The British fetish industry has surprisingly practical beginnings. In 1957, John Sutcliffe, a former aircraft engineer from Hampstead, north London, was taking a girlfriend out for a trip on his motorbike. Heavy rain soaked her through, no motorcycle clothing being available for women at the time. “So I went into Soho and bought a dozen skins of red leather,” Sutcliffe said, “and asked my landlady if I could borrow her sewing machine.” The result was not only a waterproof suit for Sutcliffe’s friend, but also the birth of AtomAge, a clothing label and magazine that brought a fetish for rubber and leather into the open for the first time.
Sutcliffe’s designs came out of personal obsession. When his weakness for leather was diagnosed as a symptom of mental illness, he went through a breakdown and a divorce, gave up his engineering job and moved out of the family home. But his motorcycle suit brought requests for similar outfits, and an unexpected career shift. Working out of a loft in central London Sutcliffe used his engineering know-how to transform leather — notoriously hard to stitch — rubber and vinyl into “weatherproofs for lady pillion riders.” He designed a sewing machine for leather and approached Singer to manufacture it. “Singer were so horrified,” recalls his friend Robert Henley, “they called the police.” His experiments with rubber also brought a sticky encounter: Henley came into the studio one day to find Sutcliffe lying on the floor, gasping, almost killed by the toxic fumes of a rubber glue he’d invented.
Sutcliffe went on to make Marianne Faithfull’s all-in-one outfit for the 1968 film Girl on a Motorcycle and influenced Emma Peel’s leather catsuits for the cult TV series The Avengers. With the artist Allen Jones, he designed some extremely rude waitresses’ uniforms for Stanley Kubrick’s A Clockwork Orange (they were never used), and his work was an inspiration for Malcolm McLaren and Vivienne Westwood’s punk-era boutique Sex. But AtomAge remains Sutcliffe’s greatest achievement. It made extreme fetish outfits look as threatening as a car boot sale in Cobham, normalizing something previously seen as shameful.

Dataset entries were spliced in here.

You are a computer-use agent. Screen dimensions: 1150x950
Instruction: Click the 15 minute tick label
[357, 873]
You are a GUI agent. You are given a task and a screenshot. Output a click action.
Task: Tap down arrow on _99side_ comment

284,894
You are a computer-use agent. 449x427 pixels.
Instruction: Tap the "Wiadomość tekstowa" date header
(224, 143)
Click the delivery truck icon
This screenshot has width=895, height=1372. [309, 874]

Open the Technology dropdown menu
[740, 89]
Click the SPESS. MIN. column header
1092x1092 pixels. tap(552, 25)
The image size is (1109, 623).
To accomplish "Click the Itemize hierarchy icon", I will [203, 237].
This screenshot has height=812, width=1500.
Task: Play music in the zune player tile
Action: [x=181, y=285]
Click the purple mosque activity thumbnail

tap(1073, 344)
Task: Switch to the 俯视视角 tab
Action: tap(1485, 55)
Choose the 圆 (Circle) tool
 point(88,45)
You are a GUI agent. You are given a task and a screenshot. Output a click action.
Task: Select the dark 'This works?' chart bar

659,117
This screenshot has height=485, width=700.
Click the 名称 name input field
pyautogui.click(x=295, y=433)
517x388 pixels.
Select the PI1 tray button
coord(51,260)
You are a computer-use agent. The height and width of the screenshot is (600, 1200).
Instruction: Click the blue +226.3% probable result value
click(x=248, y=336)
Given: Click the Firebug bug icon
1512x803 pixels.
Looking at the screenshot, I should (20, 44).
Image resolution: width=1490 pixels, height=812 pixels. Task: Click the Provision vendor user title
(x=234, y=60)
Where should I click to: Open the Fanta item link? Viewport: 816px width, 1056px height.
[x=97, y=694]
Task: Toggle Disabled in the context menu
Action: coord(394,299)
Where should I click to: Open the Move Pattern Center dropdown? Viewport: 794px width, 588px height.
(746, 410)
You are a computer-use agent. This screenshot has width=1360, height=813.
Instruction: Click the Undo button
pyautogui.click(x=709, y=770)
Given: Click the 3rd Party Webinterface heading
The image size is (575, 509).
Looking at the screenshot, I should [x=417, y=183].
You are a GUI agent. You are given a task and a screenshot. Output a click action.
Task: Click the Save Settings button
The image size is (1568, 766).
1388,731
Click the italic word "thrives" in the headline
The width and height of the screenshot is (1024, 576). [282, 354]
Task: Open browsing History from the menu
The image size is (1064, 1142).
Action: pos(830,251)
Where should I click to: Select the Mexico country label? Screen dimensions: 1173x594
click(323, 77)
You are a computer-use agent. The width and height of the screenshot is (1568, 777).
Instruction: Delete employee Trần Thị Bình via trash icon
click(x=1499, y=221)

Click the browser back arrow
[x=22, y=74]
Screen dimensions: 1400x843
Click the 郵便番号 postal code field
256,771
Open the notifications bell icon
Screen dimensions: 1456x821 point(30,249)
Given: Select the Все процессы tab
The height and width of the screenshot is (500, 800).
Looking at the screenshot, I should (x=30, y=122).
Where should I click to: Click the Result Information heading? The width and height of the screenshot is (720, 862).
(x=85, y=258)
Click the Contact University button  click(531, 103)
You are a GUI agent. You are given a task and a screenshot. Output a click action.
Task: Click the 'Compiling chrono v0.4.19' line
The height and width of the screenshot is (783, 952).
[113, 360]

It was Henley who suggested publishing the magazine, which ran from 1972 until 1980 and captured that particularly British ability to combine kinkiness with a suburban sensibility. “It wasn’t pornographic, but it stirred up a lot of fuss,” Henley says. “It was terribly popular, but very hard to find an outlet for. When we finally convinced a bookshop in Victoria [central London] to stock it, people would queue for hours to get a copy.”
Readers were encouraged to send in photographs of themselves in their favorite outfits, resulting in a woman in head-to-toe rubber before a mantelpiece with a photograph of the kids on it, a man hosing down a caravan in leather waders and a gas mask, or a rubber-clad man on a ladder, by a shed, apparently engaged in some sort of sadomasochistic DIY. AtomAge introduced the uninitiated to such diversions as wading (walking through a river at night encased in rubber) and total enclosure. E.E.D. of Middlesex claims in a reader’s letter that after sitting around the house for an hour or so in head-to-toe rubber, he feels “wonderfully relaxed and at peace with myself.”
Jonny Trunk, who has compiled Dressing for Pleasure, a pictorial retrospective of AtomAge, says, “Leather clothing wasn’t available until Sutcliffe came along. He was out there on his own, creating a liberation in women’s fashion. Led by a desire to see women in odd yet functional outfits, he kicked off the whole thing.”
The book revives a strangely innocent secret world, one that almost gained wider exposure in 1977 when the documentary-maker John Samson shot a profile of the fetish scene, with Sutcliffe looking and sounding for all the world like a retired major, albeit one wearing a vinyl catsuit and a chain around his neck. But London Weekend Television banned the film and, despite its success, AtomAge remained an underground phenomenon. It was ultimately destroyed by the prudish nature of the times: In 1982 Sutcliffe published Jim Dickson’s erotic novel The Story of Gerda, leading to a police raid, a US$1,540 fine, confiscation of stock and the pulping of the back catalogue. Sutcliffe continued working, but the dream was over. He died five years later.
The story would have ended there had not Trunk, a friend of leather designers Patrick Whitaker and Keir Malem, spotted a rare copy of AtomAge on their workbench. This “extraordinary-looking magazine” led him to “a kinky warehouse in Essex, talking to a guy who owned the rights,” determined to “investigate it all further.”
One question remains. What was Sutcliffe like? “He was an old-fashioned gentleman, very inventive and not interested in money, driven by a fascination he couldn’t explain,” Henley says. “Until John came along, the only references to leather and rubber fetishes were in psychology books, and in the most derogatory terms. John was the man who changed it all.”